The Setup: 64GB of Unified Memory, One Model, Zero Cloud
Hardware is an M1 Max MacBook Pro with the full 64GB unified memory. Yes, it's a $3k-class setup. That's the first honest thing to say.
The model is Qwen 3.6 35B-A3B MoE, Q8 quantization. Weights are ~40GB in Metal memory via mx.metal.set_wired_limit(45GB). That pin is load-bearing — without it the macOS memory compressor will happily try to page out the model while you're mid-inference.
Hard ceiling at set_memory_limit(48GB). Scratch buffers capped at set_cache_limit(512MB). Buffer left for OS + apps: ~14-16GB, tight but stable. Everything runs offline. No cloud fallback. No API key. Just the laptop.
For that ~14-16GB buffer to actually hold: no Docker, no 30-tab Chrome session. I used to keep Chrome open with dozens of tabs; the memory pressure during long inference was noticeable enough that I stopped. My background load during heavy generation is Xcode (SwiftUI work) + terminal + editor. That's it.
The Q8 Tax: Trading Speed for Sanity
I moved from Q4 to Q8 on April 17. The motivation was pure quality. Q4 output was noticeably more muddled on longer reasoning tasks, especially anything requiring numerical precision or sustained argument.
Q8 runs in the 35-50 tok/s range depending on context length. Q4 was faster — probably 10-15% more tok/s — but the output just wasn't as good. When you're generating content you'll actually publish, that tradeoff isn't close.
The honest take: if your use case is chat-style short responses, Q4 might be fine. For long-form drafting, research synthesis, or anything that has to be correct-ish without a human checking every sentence, Q8 earns its extra memory.
The fp16 Moment: 21.18 to 26.22 tok/s From One Env Var
Running MLX on M1 Max defaults to bf16 for many kernels. For Qwen 3.6 MoE specifically, that was costing real throughput.
Setting MLX_FORCE_FP16=1 in the LaunchAgent environment bumped tok/s from 21.18 to 26.22. That's +24% from one flag. No recompile. No re-quantization. No weight re-download.
I don't know the full story of why bf16 is the default if fp16 wins here — the MLX team almost certainly has a good reason at the kernel level. But empirically, on this hardware with this model, the flag is free speed.
Persisted it in the LaunchAgent plist, restarted, never looked back.
What Metal Memory Actually Wants: 45GB Wired, 48GB Ceiling, 512MB Scratch
Out of the box, Apple's memory compressor is aggressive. It will look at your 40GB model sitting in RAM, decide some of it is "idle," and start compressing pages.
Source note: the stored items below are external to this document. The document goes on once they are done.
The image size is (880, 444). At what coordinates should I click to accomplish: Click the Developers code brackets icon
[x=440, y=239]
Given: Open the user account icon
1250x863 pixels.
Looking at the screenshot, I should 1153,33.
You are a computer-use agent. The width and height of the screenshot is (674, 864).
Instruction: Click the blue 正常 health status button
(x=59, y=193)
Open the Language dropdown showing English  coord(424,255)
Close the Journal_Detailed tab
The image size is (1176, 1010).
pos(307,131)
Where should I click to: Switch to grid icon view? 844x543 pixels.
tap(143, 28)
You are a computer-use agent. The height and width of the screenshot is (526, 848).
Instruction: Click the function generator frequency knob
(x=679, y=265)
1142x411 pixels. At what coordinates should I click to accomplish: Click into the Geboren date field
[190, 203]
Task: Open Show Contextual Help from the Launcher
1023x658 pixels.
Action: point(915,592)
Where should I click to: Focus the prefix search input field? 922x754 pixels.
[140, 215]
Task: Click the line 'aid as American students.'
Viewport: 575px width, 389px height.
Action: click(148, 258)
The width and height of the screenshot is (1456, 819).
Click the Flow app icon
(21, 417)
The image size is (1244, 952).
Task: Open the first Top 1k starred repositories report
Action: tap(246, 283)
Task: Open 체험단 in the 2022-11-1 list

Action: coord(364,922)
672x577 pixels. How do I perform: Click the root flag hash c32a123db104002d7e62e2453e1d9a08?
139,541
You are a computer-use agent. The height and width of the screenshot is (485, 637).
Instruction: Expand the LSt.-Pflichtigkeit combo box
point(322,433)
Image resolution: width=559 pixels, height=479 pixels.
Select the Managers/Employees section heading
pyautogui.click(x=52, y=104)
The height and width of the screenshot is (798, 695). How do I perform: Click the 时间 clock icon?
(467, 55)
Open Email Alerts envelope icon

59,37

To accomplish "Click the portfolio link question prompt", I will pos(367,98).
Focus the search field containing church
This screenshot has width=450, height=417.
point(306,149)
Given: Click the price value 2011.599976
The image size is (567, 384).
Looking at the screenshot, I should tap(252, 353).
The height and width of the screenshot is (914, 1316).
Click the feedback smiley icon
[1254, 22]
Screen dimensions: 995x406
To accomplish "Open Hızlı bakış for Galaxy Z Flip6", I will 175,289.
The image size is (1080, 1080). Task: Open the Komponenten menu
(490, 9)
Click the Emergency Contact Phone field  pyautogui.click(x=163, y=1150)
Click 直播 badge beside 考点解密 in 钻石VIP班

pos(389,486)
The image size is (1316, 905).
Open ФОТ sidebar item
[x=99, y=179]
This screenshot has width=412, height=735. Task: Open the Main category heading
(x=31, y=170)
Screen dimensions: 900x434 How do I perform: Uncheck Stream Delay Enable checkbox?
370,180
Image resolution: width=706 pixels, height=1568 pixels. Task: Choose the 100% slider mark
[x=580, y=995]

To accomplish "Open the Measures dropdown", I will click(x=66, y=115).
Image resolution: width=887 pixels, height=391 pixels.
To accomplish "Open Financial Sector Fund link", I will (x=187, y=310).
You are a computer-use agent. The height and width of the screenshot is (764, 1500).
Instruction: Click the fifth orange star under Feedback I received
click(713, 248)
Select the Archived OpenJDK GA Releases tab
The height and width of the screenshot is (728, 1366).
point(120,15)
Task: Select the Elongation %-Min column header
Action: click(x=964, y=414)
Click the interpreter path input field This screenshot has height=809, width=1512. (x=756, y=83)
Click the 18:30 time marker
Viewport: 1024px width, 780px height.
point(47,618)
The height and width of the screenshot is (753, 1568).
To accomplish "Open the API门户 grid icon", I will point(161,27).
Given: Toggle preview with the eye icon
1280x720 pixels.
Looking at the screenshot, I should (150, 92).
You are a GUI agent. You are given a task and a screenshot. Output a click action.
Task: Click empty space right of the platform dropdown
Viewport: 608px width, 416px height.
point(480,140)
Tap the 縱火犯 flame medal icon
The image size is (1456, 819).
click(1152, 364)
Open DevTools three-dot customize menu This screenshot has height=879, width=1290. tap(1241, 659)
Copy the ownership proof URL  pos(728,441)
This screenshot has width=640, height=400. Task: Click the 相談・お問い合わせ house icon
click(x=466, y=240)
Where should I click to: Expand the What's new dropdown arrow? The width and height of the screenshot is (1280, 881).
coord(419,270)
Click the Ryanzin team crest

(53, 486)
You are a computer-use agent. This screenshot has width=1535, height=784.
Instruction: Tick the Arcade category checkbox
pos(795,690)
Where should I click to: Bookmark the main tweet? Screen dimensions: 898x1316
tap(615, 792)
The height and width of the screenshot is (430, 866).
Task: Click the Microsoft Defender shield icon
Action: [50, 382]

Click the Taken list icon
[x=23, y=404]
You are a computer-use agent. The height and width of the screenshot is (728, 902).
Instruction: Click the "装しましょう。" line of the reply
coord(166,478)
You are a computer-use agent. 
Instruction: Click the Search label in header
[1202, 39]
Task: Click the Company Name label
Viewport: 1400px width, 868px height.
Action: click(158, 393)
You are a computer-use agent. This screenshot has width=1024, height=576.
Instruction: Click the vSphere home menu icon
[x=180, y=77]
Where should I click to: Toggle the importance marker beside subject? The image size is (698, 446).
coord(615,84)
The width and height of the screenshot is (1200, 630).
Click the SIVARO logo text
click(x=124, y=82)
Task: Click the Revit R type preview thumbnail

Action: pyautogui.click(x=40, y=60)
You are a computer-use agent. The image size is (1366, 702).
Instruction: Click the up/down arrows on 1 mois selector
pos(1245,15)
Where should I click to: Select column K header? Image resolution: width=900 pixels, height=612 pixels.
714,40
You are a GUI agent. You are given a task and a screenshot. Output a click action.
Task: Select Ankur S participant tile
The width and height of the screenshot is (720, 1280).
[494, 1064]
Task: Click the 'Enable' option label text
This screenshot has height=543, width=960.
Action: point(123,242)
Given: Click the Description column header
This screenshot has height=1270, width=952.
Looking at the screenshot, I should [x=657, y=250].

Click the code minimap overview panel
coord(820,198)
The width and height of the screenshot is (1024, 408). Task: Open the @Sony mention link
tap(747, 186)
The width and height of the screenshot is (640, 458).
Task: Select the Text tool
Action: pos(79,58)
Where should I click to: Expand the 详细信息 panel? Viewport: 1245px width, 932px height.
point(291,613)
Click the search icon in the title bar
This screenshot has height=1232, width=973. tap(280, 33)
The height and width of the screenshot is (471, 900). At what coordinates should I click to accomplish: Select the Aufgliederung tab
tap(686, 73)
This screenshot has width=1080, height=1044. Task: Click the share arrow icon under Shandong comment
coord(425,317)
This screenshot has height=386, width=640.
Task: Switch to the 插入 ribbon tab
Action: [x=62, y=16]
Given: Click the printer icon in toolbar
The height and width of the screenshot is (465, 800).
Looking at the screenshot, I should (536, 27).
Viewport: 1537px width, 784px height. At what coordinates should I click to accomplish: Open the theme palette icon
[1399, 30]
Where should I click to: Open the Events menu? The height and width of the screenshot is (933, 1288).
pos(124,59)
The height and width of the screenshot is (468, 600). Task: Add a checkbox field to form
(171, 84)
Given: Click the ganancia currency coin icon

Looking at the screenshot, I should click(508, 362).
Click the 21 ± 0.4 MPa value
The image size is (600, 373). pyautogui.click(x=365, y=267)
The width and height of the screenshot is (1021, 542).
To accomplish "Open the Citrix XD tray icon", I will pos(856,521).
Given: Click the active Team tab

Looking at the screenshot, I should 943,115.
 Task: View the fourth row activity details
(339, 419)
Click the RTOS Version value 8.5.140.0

Every decompression on a subsequent inference is thrash.
The fix for MLX on M1 Max is a three-line config (pseudo-code — real calls take bytes, I'm using GB suffixes for readability):
-
set_wired_limit(45GB)— weights stay pinned, compressor can't touch them -
set_memory_limit(48GB)— hard ceiling, prevents runaway scratch buffers -
set_cache_limit(512MB)— caps Metal compile cache
Before this, compressed swap on my machine was 19.69GB. After, it sits at 1.7GB. That's a 10x improvement on memory pressure from three lines of config. The buffer for macOS + Chrome + everything else stays at ~14-16GB, which survives a full day of normal laptop use. (I wrote up the full debugging path for the memory compression issue here — it took me longer than I'd like to admit to figure out.)
The MoE Saturation Wall at 500 Tokens (The Thing Nobody Warns You About)
Qwen 3.6 is a Mixture-of-Experts model. On paper, sparse activation means you're only touching a fraction of weights per token, which is why it fits in 40GB at all.
What the papers don't emphasize: MoE models have a soft quality ceiling on single generation length. For Qwen 3.6 specifically, output degrades past roughly 500 tokens. Past 800 you start getting word salad. Past 1500 you get paragraphs that apologize to themselves mid-sentence.
The workaround is sectional generation. Split long outputs into 250-400 token sections, generate each independently, concatenate. State resets between calls. The model stays coherent the whole way through.
I automated it: a FastAPI endpoint that takes a research brief plus an ordered list of sections (heading + 1-sentence instruction + target word count) and fires one MLX call per section with max_tokens hard-capped under the degen zone. No shared context across calls. Outputs concatenate into a full draft. Maybe 40 lines of Python. If there's interest I'll clean it up and drop it as part of a small OSS package alongside the memory-safe runtime config.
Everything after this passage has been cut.